By contrast, there is almost no historical evidence to tell us what happens when an exceptionally prosperous democratic society like ours suffers from widespread institutional failure and enters a period of decline. The level of prosperity that Britain has achieved is far too recent a phenomenon for there to be useful historical examples to draw on. Perhaps the only real point of comparison is with contemporary Japan. Since the early 1990s the Japanese economy has largely stagnated and its political institutions have struggled to adjust to the challenges they have faced. Japan entered a period of crisis two decades ago in which it seemed to get permanently stuck.
At the start of the “lost decades” in Japan there were frequent warnings of impending disaster — could a democracy survive if it stopped delivering significant economic growth? It turns out that Japanese democracy could survive. Things in Japan never got so bad as to shake the system out of its torpor, but that means they also never got bad enough to bring the system to its knees. At no point has there been the prospect of a military coup. The political technicians simply muddled through as best they could, patching things together and hoping for better days. Over the past year there have been signs that better days are finally returning for the economy, although, as many Japanese are aware, they have been here before. One feature of drawn-out crises in which nothing gets sufficiently broken for anything to get finally fixed is that they are full of false dawns. In Britain we might right now be experiencing the first of many.
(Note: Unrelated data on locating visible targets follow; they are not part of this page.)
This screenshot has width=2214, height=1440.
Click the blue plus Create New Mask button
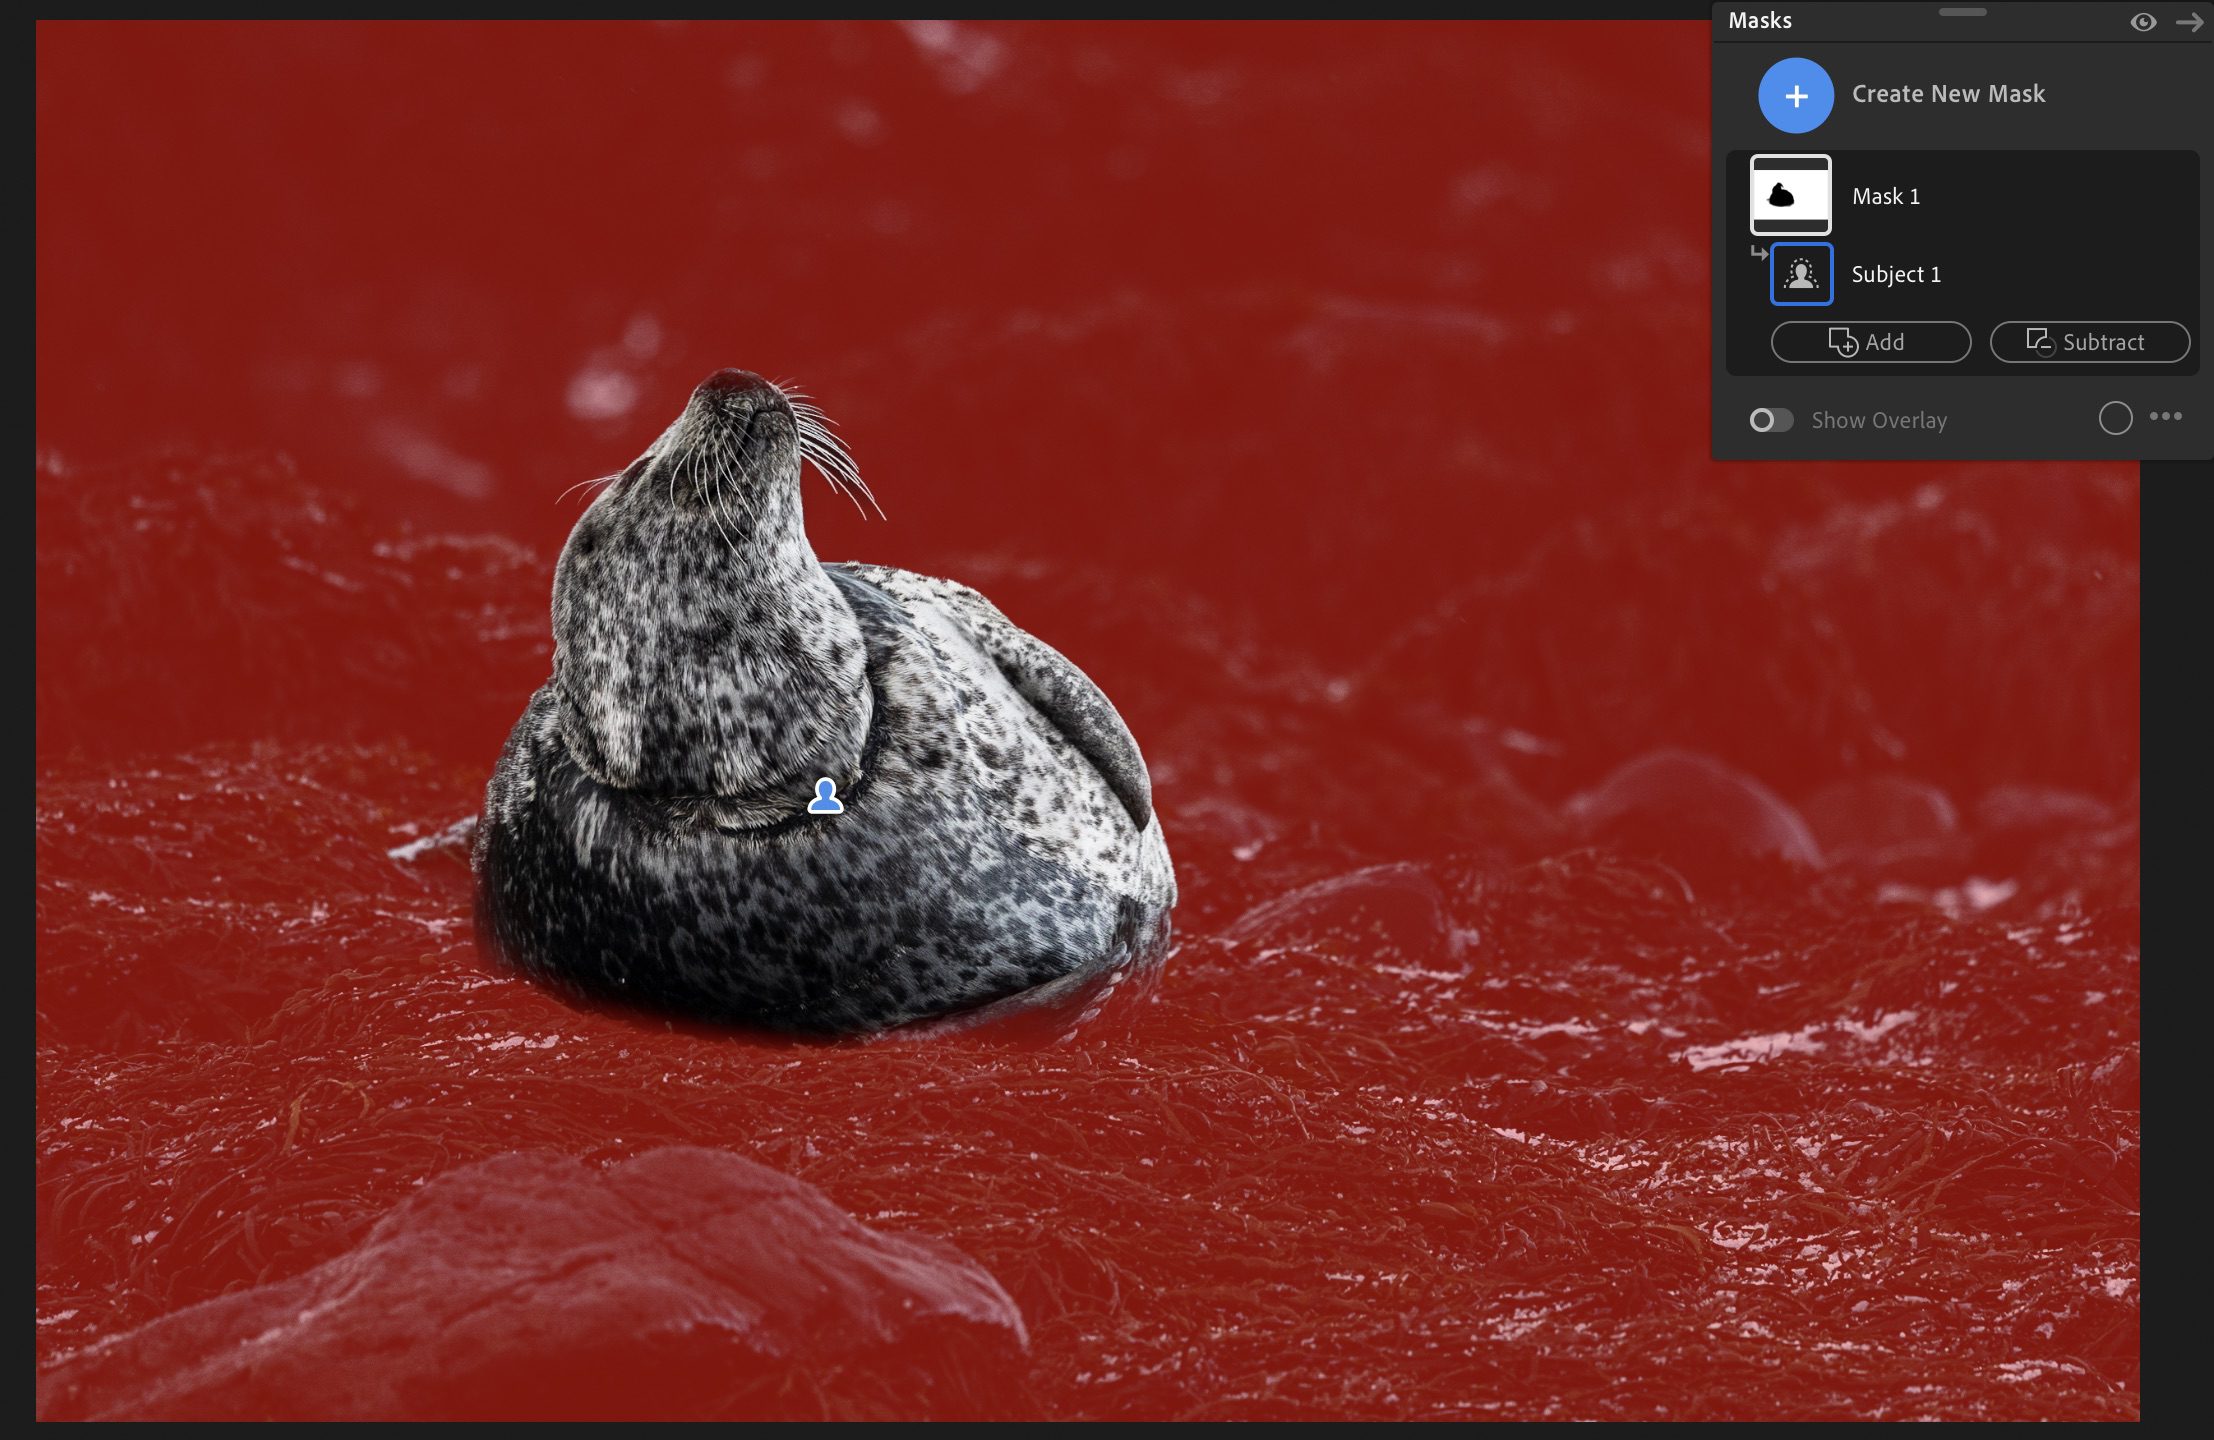(1795, 96)
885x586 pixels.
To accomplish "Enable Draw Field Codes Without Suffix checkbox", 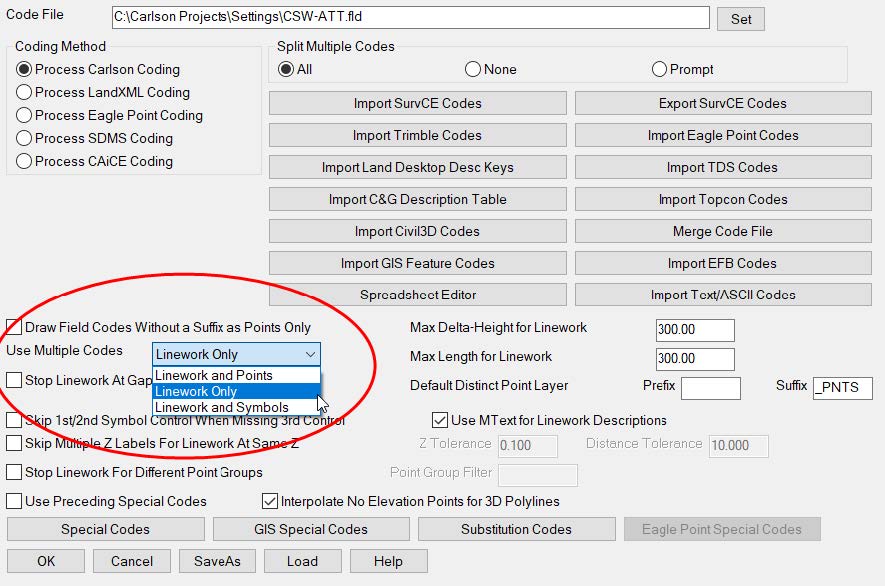I will click(15, 328).

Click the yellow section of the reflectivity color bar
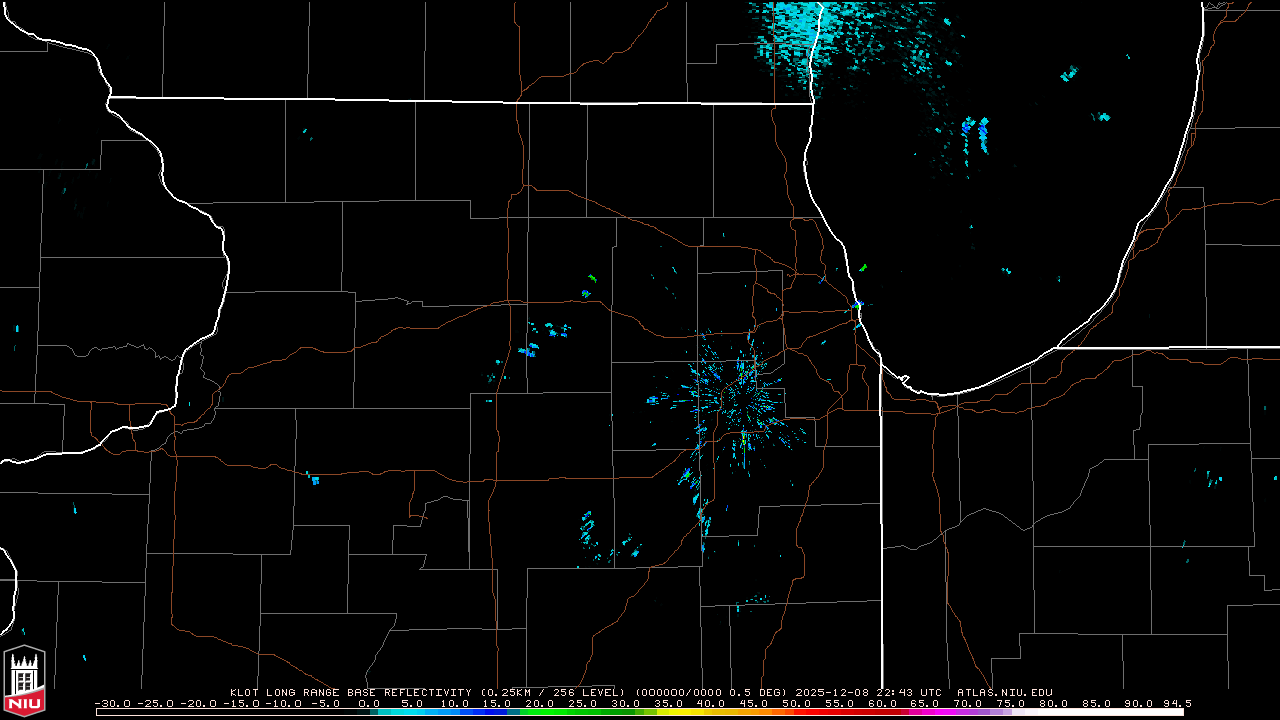click(x=690, y=712)
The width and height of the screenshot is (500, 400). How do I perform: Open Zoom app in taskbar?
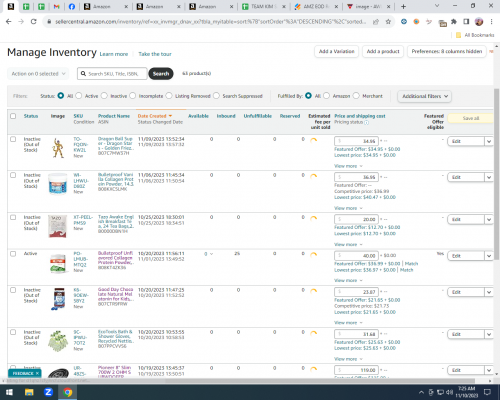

Britain is not Japan. British civil institutions are both more flexible and less socially cohesive than their Japanese equivalents. We are able to adapt to our failings more quickly — and we may need to, because we do not have the protection of extensive family and corporate support systems to paper over the cracks. But in one respect, Britain does resemble Japan. Japanese public life, though relatively rigid in institutional terms, has long been rife with scandal. It is the form in which political outrage gets expressed: business, media and political figures are all often brought down by the exposure of their personal failings. Similarly, one of the distinctive features of the present crisis of British democracy is the extent to which it has been dominated by scandal. It has been the exposure of individual misdeeds that has generated most of the outrage. Fred the Shred, Jimmy Savile, Rebekah Brooks, Sir Peter Viggers of duck-house infamy: these are the targets of public dismay and disgust. One reason why the present scandal over GCHQ surveillance is yet to have a similar impact is that in the faceless world of high-level espionage it is by definition much harder to find an individual to blame. Even the phone-hacking scandal only really took off when the public was able to put a face to the injustice: Milly Dowler and her family.